Efficient posting-list

Mon Jun 3 10:23:42 EDT 2002

> For English text, one would almost certainly reduce the number of text
> keys by deleting some suffixes, so that 'statistic', 'statistics',
> 'statistical', 'statistically', and maybe 'statistician' would be one
> key.  But I have no idea of word structure of non-Indo-European
> languages and what one should do to reduce key number.

I already do stemming via a pos tagger...

> By 'length of a posting list' do you mean number of text keys?  Ie,
> size of key dict?  The length of list attached to each key is at most
> number of documents.

you're right... key dict will be about 500,000 - 600,000, i currently have
140,000 documents but i'll reach 400,000 soon...

> You do not specify 'node object'.

By now i use a node with : 2 int and 1 float. Node objects are handled
in a python list.

> This is crucial since these take up
> most of memory.  (This a good reason not to index the 2000 or so most
> common keys.)

I already index only useful parts and can't *shrink* it more...
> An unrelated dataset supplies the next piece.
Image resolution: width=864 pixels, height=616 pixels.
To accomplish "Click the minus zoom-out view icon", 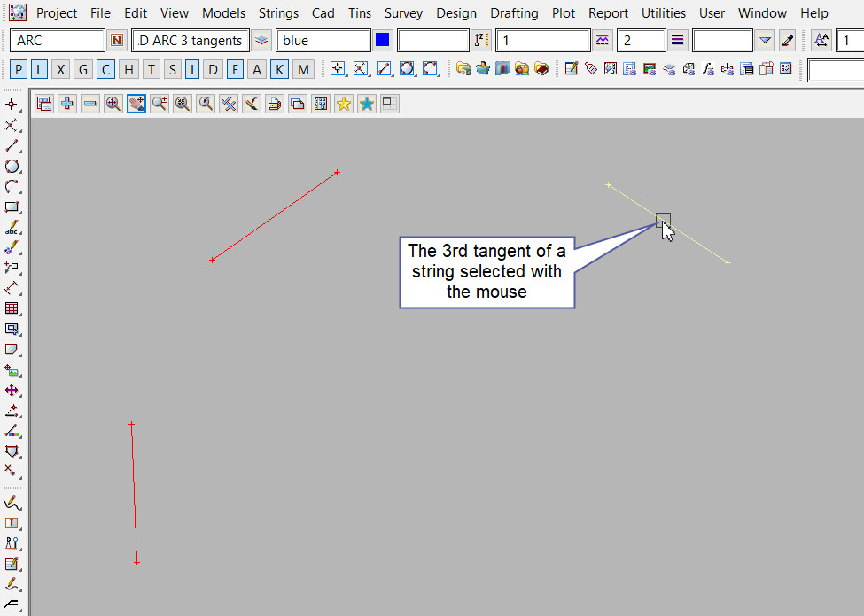I will pos(90,104).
> For pure Python, tuple is most space efficient.  If
> each node really is (integer id, integer count), one could devise a
> system using a pair of array (module) objects or 2-dimensional
> numerical python arrays; which store actual integers rather than
> pointers to int PyObjects.  When filled, they would have to be copied
> to larger arrays in much the same manner as done automatically by
> Python lists.

So here you think that i should use only one list (i can't use a tuple, i
need to update values) containing :

[id_x, count_x, float_x, id_x+1, count_x+1, float_x+1, ...]

and so on ?

thanks,

s13.